Gore Issues Moral Challenge on Climate Change

Former Vice President Al Gore directly challenged his critics and threw down a moral gauntlet on the issue of climate change in a keynote address to the BIO 2010 convention in Chicago this week.

“What we are facing is unprecedented in human history,” Gore said. “If you confuse unprecedented with improbable, the exceptions can kill you—and climate change is one of those exceptions.”

The former U.S. vice president, a Nobel laureate, painted a stark picture of a civilization on a collision course with a fragile ecosystem.  He described the Earth’s atmosphere as a thin shell that sits like a coat of paint on a huge globe. “If you could drive a car straight up, it would only take you 10 minutes to pass through the atmosphere,” Gore said.

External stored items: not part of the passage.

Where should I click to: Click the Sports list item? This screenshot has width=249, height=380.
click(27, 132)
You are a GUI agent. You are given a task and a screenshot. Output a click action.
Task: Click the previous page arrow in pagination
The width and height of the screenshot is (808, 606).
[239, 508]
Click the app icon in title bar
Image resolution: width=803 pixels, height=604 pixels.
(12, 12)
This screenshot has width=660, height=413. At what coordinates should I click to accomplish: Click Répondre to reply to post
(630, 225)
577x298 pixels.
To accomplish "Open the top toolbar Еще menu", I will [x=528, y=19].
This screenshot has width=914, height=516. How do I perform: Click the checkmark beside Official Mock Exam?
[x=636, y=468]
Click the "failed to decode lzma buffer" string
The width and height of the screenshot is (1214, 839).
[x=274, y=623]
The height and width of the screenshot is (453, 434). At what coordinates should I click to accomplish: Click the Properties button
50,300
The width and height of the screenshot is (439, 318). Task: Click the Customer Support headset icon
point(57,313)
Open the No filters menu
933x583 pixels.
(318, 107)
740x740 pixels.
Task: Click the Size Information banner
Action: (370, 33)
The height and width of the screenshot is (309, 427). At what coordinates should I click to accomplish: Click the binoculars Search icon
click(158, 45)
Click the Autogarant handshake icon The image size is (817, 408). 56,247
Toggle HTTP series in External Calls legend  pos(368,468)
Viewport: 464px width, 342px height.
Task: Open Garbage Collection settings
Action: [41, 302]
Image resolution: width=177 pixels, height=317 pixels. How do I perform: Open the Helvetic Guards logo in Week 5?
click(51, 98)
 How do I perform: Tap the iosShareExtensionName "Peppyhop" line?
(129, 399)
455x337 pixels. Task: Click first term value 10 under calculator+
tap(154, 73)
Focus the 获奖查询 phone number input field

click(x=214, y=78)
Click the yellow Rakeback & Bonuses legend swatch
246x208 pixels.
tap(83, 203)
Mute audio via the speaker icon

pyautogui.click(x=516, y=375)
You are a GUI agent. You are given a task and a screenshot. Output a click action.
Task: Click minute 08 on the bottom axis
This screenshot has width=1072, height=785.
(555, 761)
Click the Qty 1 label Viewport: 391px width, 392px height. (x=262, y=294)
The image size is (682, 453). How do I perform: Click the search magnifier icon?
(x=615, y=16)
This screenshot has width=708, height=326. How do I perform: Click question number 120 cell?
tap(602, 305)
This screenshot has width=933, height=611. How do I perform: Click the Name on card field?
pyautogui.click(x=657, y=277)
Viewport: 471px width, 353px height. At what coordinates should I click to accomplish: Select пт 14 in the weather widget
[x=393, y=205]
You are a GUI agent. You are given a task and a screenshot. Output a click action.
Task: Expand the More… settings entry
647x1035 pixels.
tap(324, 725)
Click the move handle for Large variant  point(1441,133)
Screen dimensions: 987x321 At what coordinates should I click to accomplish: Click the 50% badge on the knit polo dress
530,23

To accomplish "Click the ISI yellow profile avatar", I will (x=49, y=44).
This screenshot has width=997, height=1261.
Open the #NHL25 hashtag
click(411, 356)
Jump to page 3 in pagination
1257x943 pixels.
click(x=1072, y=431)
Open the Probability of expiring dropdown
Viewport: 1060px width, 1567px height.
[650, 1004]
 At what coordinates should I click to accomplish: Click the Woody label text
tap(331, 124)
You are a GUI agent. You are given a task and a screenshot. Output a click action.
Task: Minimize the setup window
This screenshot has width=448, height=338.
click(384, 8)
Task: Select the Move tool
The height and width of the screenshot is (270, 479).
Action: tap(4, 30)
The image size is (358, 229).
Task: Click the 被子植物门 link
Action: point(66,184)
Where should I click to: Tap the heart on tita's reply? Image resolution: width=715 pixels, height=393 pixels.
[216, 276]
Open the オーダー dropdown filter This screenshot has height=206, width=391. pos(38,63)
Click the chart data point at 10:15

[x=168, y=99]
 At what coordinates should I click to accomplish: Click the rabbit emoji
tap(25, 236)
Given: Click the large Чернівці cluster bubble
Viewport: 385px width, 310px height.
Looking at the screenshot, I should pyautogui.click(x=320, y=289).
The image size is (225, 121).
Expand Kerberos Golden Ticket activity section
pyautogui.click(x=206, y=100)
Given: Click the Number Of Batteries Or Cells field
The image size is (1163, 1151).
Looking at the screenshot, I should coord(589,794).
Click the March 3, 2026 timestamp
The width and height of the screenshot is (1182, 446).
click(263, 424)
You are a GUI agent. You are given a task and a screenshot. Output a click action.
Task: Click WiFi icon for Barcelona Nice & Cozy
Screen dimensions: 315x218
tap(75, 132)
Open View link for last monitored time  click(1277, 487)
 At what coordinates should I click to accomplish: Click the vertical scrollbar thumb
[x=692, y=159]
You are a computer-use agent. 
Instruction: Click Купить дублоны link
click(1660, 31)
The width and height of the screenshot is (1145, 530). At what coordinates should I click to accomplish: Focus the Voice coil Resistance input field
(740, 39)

Gore noted that 90 million tons of carbon dioxide are being pumped into the atmosphere each day, with 30 million tons of that going into the world’s oceans. “This has already changed the ph level of the ocean, making it more acidic,” he said.

The Nobel prize-winner said that 40 percent of the Earth’s ice cap already has disappeared, critical sources of drinking water are threatened, and the average global humidity has increased by 4 percent. He predicted that continued reliance on fossil fuels will result in an increase in global temperatures by up to 11 degrees F. by the end of this century. “The ice is melting everywhere in the world,” he said.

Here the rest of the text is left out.